━━━━━ TASK MATERIAL ━━━━━

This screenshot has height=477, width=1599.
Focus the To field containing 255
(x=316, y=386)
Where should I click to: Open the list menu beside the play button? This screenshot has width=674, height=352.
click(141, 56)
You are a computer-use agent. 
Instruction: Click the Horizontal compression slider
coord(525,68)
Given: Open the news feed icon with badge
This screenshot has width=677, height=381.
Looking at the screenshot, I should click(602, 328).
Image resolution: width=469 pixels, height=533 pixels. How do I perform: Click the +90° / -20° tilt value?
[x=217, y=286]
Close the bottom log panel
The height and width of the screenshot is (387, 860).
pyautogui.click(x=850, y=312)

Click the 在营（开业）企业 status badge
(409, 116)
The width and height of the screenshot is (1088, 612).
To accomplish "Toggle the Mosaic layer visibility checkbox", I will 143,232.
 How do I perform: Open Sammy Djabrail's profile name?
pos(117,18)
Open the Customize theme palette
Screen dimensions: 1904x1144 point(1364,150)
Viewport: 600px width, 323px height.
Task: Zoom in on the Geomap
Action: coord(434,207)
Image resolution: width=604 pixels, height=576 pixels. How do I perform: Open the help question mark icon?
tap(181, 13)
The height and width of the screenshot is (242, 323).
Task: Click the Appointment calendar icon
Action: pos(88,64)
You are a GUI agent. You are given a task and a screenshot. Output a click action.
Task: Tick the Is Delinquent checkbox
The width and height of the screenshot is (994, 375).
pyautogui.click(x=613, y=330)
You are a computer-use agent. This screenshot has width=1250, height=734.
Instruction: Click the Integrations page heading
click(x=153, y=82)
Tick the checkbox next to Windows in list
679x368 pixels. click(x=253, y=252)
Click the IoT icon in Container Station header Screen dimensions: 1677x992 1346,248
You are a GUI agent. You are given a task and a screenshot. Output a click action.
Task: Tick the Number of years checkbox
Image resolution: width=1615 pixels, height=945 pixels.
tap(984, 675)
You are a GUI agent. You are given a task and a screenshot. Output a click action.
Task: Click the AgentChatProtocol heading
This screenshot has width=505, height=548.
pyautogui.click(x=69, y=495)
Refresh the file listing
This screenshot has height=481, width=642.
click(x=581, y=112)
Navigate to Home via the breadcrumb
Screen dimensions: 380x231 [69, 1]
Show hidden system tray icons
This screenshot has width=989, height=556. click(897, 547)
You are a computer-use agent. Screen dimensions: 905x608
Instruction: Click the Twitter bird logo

━━━━━

> [TO DO]: Reproduce the lines of the data above without any change, starting at the line that contains "Click the 在营（开业）企业 status badge" and ending at the line that contains "pos(117,18)".

> [RESULT]:
Click the 在营（开业）企业 status badge
(409, 116)
The width and height of the screenshot is (1088, 612).
To accomplish "Toggle the Mosaic layer visibility checkbox", I will 143,232.
 How do I perform: Open Sammy Djabrail's profile name?
pos(117,18)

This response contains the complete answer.